No man with relatives who work for ABC or its affiliates

No man with calloused hands

No man with type AB blood

No man who has ever watched Oprah’s show

No man who can’t play a musical instrument

No man who has been divorced

ARE_you_kidding_me's avatar

I’m siding with @LuckyGuy on this. Most professions requiring sound judgement, skill, knowledge and integrity have a rather high bar for entry and for good reason. The office of the president should be no different. In fact, it should have at minimum what is outlined as a requirement to be a FSO.

LuckyGuy's avatar

I want any professional working for me – including my elected representative to be the smartest, most capable person in the room. They should have integrity and not be bothered by their own economic issues.
Recent Bankruptcy, drug use, mental illness, conflict of interest cases, felonies disqualify individuals from many professional jobs already.
I don’t want the leader of the free world to be representative of the homogeneous mix of the citizenry. I want that person to be an expert in economics, foreign policy as well as the Constitution and the operation of the government.

longgone's avatar

Including bankruptcy and mental illness seems like it could rule out high numbers of potentially excellent candidates. I believe that’s painting with too broad a brush. It would include anyone who’s ever been diagnosed with depression (17.3 million in 2017) or gone through a major illness that caused insane medical bills.

Patty_Melt's avatar

The point of my post above illustrates how posing restrictions could go. Where do we draw the line? Who would we trust with making a list of restrictions?

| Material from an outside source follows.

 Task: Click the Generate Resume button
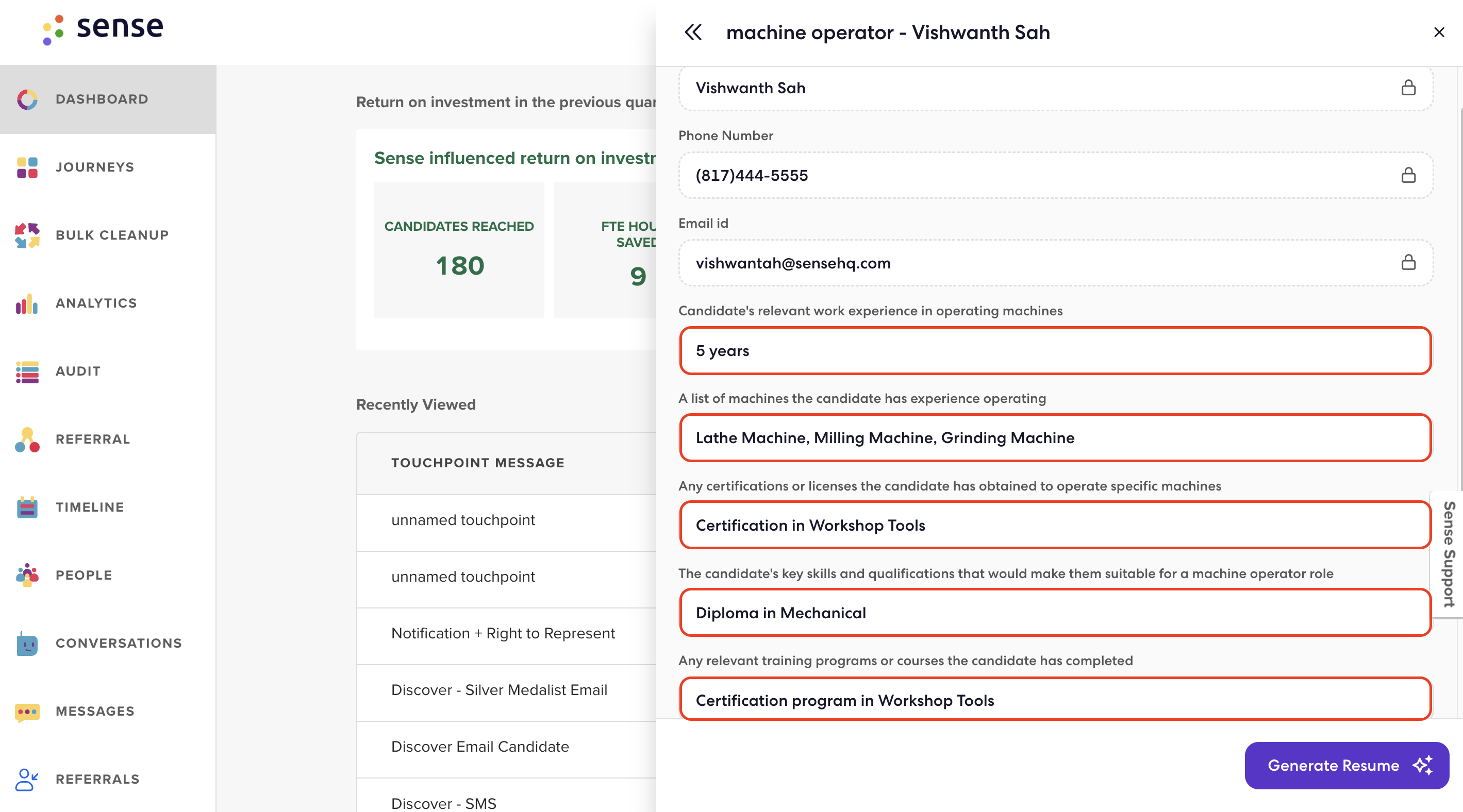coord(1346,765)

How many companies do we know of which has not been under scrutiny for the personal/professional issues we find undesirable? How many have simply gone undetected? Wasn’t Enron considered spotless, right up to disappearing?
Do we want someone with a big heart who never broke a rule? Is someone like that going to let their feelings get in the way of hard decisions? If we hire someone able to bury emotion and make the hard decisions, do we feel like our country is under control of a robot?

I guarantee, if we posed more restrictions, we would resent the sort of candidates we end up with, if any.

What say we rewrite the Constitution completely. Our elections would no longer come from the public at large. The ballots would consist of high ranking members of the top companies of the time. No backing out. Where does that put us? No longer would we be a democracy.
I understand people are frustrated, but no matter who gets elected, all the people who voted for someone else will be disappointed.

Abe Lincoln suffered depression. That was no secret. To get media to portray him as he chose he owned newspapers. He was not the only one to do that.

President Roosevelt hid his polio, so people would believe him strong and healthy. We have presidents all the way back with issues and secrets.

The problem is not who we have to choose from. The problem is we are scrutinizing too closely. It is an impossible realm we ask for already. However, if we did choose to impose more restrictions, the entire process would paralyze our government and cause collapse.

Tropical_Willie's avatar

Or having a whack job dictator for President would paralyze a government and cause collapse.